I so loved working with this yarn. Sooooo soft, like petting a kitten (without the claws prickling your skin). They are my “Fearless Monkeys” because the pattern is called “Monkey”, and the yarn is by Fearless Fibers. Plus, I fearlessly knitted them two-at-a-time on one circular needle (not the first time I’ve done that, but the first time I did that cuff-down instead of toe-up). Seriously, the yarn is gorgeous. I had been working on the socks in not-such-great lighting in my living room most of the time, but one day when I took them into work and knitted over my lunch break at my desk, with all sorts of sunlight streaming in the huge windows, I could see all kinds of shades of brown, tan, olive, and even a pink the color of a kitten’s nose all blended in the yarn. Absolutely beautiful.

  • Pattern: Monkey by Cookie A. (from Knitty, Winter 2006)
  • Size: as written in pattern, length of foot sized for ladies size 9 shoe
  • Yarn: Fearless Fibers superwash merino wool sock yarn, Thoroughbred colorway
  • Needles: US 1.5, 40-inch circular
  • Started 8/10/08, Finished 1/4/09
  • For those on Ravelry, here’s my project page.

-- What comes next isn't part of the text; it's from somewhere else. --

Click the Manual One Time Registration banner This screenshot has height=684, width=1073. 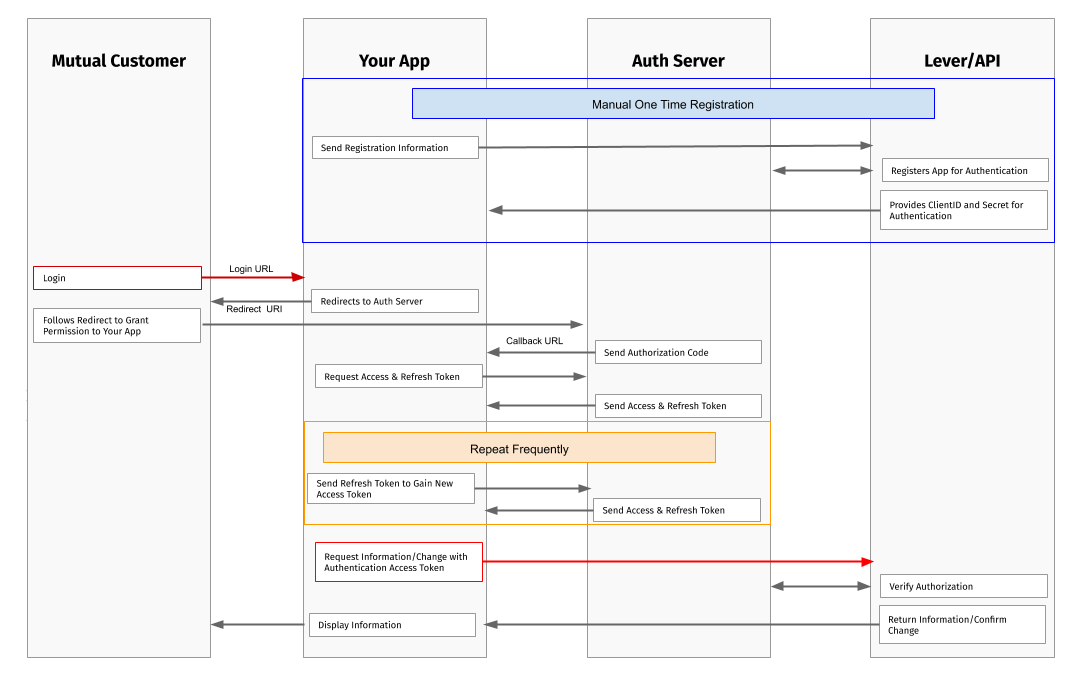pyautogui.click(x=672, y=103)
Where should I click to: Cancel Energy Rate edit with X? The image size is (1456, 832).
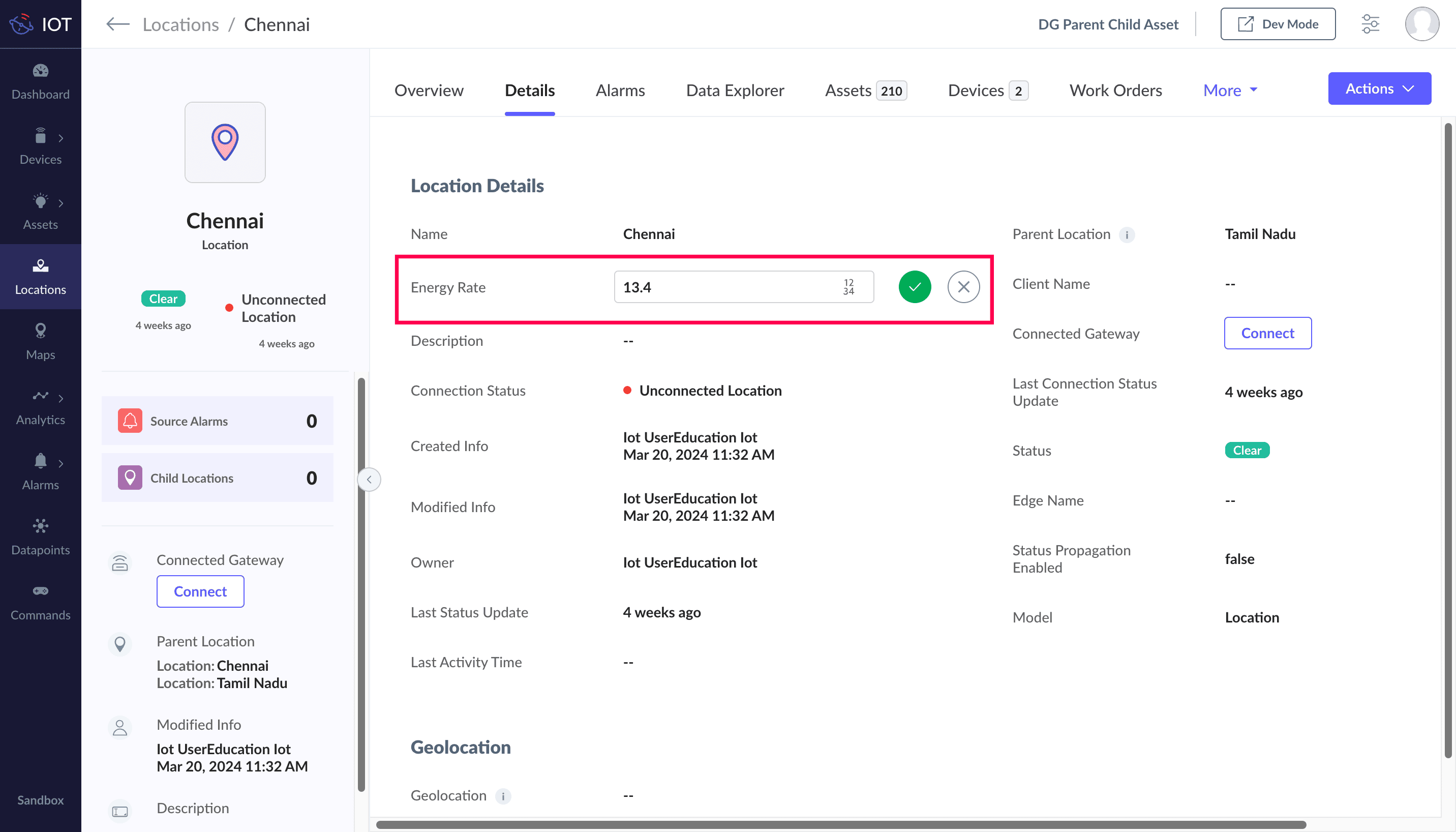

Currently, I only have two projects on the needles. First, a pair of socks (for me, of course) that I’m knitting cuff-down and one at a time — a drastic departure from what seems to be my preferred method of toe-up, two at a time — and second, a classic, v-neck sweater (yeah, also for me), which thus far seems to not be turning into a disaster like the first one I made for myself something like 9 years ago. More to come on those two projects, once they’re finished.